Stored dataset items
****************

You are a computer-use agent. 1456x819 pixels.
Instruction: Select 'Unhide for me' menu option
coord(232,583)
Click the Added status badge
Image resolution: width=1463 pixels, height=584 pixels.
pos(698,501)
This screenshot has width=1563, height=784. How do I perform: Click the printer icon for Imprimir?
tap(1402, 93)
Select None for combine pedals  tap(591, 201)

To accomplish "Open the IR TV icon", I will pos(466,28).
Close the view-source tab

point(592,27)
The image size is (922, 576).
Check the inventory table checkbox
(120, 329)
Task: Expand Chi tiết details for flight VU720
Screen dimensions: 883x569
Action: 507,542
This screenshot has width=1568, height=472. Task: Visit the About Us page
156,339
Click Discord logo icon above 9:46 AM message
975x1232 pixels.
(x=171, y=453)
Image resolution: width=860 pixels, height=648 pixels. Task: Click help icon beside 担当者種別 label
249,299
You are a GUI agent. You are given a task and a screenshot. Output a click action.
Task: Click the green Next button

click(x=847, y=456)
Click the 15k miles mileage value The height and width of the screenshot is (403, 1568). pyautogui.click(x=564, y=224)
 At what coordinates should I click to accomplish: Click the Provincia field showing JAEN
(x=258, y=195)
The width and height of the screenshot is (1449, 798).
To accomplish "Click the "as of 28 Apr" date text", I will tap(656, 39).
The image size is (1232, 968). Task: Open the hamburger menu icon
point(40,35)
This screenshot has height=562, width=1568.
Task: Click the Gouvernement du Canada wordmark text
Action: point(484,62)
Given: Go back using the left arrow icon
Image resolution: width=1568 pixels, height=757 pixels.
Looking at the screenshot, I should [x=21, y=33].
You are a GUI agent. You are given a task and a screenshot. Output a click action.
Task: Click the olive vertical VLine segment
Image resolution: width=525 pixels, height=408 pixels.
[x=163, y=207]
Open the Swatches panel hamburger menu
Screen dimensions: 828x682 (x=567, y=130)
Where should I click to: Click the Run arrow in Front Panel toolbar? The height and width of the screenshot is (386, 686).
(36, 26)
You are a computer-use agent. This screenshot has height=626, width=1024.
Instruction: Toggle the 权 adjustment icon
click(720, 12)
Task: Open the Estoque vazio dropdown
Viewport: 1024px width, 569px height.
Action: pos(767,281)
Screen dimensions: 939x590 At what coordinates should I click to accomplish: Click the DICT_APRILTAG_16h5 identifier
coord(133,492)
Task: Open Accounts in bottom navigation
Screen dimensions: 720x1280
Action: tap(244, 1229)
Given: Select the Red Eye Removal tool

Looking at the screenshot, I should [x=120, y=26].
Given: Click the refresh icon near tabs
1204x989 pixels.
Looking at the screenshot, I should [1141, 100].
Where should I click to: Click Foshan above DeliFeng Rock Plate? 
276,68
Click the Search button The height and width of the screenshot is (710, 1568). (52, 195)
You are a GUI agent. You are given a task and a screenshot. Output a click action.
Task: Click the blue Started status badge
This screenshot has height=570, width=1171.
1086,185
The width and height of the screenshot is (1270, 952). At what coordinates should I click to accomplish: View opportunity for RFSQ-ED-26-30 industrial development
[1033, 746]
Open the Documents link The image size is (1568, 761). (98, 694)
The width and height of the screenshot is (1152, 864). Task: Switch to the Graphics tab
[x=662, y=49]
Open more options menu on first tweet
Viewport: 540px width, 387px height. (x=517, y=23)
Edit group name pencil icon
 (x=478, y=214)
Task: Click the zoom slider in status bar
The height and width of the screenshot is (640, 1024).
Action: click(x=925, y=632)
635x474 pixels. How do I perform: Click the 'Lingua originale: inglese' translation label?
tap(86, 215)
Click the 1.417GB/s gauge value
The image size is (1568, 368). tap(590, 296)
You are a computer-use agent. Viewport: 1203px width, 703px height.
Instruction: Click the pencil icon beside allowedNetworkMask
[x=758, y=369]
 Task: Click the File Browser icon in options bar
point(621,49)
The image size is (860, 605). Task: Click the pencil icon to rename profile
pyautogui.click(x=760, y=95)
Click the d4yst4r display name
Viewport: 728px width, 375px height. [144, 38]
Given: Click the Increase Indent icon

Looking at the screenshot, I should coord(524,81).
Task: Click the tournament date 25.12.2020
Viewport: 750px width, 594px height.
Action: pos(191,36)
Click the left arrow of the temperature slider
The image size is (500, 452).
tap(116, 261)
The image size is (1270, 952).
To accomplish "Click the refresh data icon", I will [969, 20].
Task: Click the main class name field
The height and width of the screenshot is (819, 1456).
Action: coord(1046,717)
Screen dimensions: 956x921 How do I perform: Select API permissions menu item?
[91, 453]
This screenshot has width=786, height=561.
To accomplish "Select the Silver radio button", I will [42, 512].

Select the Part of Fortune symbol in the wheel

****************

Provide a verbatim reproduction of all the records.

You are a computer-use agent. 1456x819 pixels.
Instruction: Select 'Unhide for me' menu option
coord(232,583)
Click the Added status badge
Image resolution: width=1463 pixels, height=584 pixels.
pos(698,501)
This screenshot has width=1563, height=784. How do I perform: Click the printer icon for Imprimir?
tap(1402, 93)
Select None for combine pedals  tap(591, 201)

To accomplish "Open the IR TV icon", I will pos(466,28).
Close the view-source tab

point(592,27)
The image size is (922, 576).
Check the inventory table checkbox
(120, 329)
Task: Expand Chi tiết details for flight VU720
Screen dimensions: 883x569
Action: 507,542
This screenshot has width=1568, height=472. Task: Visit the About Us page
156,339
Click Discord logo icon above 9:46 AM message
975x1232 pixels.
(x=171, y=453)
Image resolution: width=860 pixels, height=648 pixels. Task: Click help icon beside 担当者種別 label
249,299
You are a GUI agent. You are given a task and a screenshot. Output a click action.
Task: Click the green Next button

click(x=847, y=456)
Click the 15k miles mileage value The height and width of the screenshot is (403, 1568). pyautogui.click(x=564, y=224)
 At what coordinates should I click to accomplish: Click the Provincia field showing JAEN
(x=258, y=195)
The width and height of the screenshot is (1449, 798).
To accomplish "Click the "as of 28 Apr" date text", I will tap(656, 39).
The image size is (1232, 968). Task: Open the hamburger menu icon
point(40,35)
This screenshot has height=562, width=1568.
Task: Click the Gouvernement du Canada wordmark text
Action: point(484,62)
Given: Go back using the left arrow icon
Image resolution: width=1568 pixels, height=757 pixels.
Looking at the screenshot, I should [x=21, y=33].
You are a GUI agent. You are given a task and a screenshot. Output a click action.
Task: Click the olive vertical VLine segment
Image resolution: width=525 pixels, height=408 pixels.
[x=163, y=207]
Open the Swatches panel hamburger menu
Screen dimensions: 828x682 (x=567, y=130)
Where should I click to: Click the Run arrow in Front Panel toolbar? The height and width of the screenshot is (386, 686).
(36, 26)
You are a computer-use agent. This screenshot has height=626, width=1024.
Instruction: Toggle the 权 adjustment icon
click(720, 12)
Task: Open the Estoque vazio dropdown
Viewport: 1024px width, 569px height.
Action: pos(767,281)
Screen dimensions: 939x590 At what coordinates should I click to accomplish: Click the DICT_APRILTAG_16h5 identifier
coord(133,492)
Task: Open Accounts in bottom navigation
Screen dimensions: 720x1280
Action: tap(244, 1229)
Given: Select the Red Eye Removal tool

Looking at the screenshot, I should [x=120, y=26].
Given: Click the refresh icon near tabs
1204x989 pixels.
Looking at the screenshot, I should [1141, 100].
Where should I click to: Click Foshan above DeliFeng Rock Plate? 
276,68
Click the Search button The height and width of the screenshot is (710, 1568). (52, 195)
You are a GUI agent. You are given a task and a screenshot. Output a click action.
Task: Click the blue Started status badge
This screenshot has height=570, width=1171.
1086,185
The width and height of the screenshot is (1270, 952). At what coordinates should I click to accomplish: View opportunity for RFSQ-ED-26-30 industrial development
[1033, 746]
Open the Documents link The image size is (1568, 761). (98, 694)
The width and height of the screenshot is (1152, 864). Task: Switch to the Graphics tab
[x=662, y=49]
Open more options menu on first tweet
Viewport: 540px width, 387px height. (x=517, y=23)
Edit group name pencil icon
 (x=478, y=214)
Task: Click the zoom slider in status bar
The height and width of the screenshot is (640, 1024).
Action: click(x=925, y=632)
635x474 pixels. How do I perform: Click the 'Lingua originale: inglese' translation label?
tap(86, 215)
Click the 1.417GB/s gauge value
The image size is (1568, 368). tap(590, 296)
You are a computer-use agent. Viewport: 1203px width, 703px height.
Instruction: Click the pencil icon beside allowedNetworkMask
[x=758, y=369]
 Task: Click the File Browser icon in options bar
point(621,49)
The image size is (860, 605). Task: Click the pencil icon to rename profile
pyautogui.click(x=760, y=95)
Click the d4yst4r display name
Viewport: 728px width, 375px height. [144, 38]
Given: Click the Increase Indent icon

Looking at the screenshot, I should coord(524,81).
Task: Click the tournament date 25.12.2020
Viewport: 750px width, 594px height.
Action: pos(191,36)
Click the left arrow of the temperature slider
The image size is (500, 452).
tap(116, 261)
The image size is (1270, 952).
To accomplish "Click the refresh data icon", I will [969, 20].
Task: Click the main class name field
The height and width of the screenshot is (819, 1456).
Action: coord(1046,717)
Screen dimensions: 956x921 How do I perform: Select API permissions menu item?
[91, 453]
This screenshot has width=786, height=561.
To accomplish "Select the Silver radio button", I will [42, 512].

Select the Part of Fortune symbol in the wheel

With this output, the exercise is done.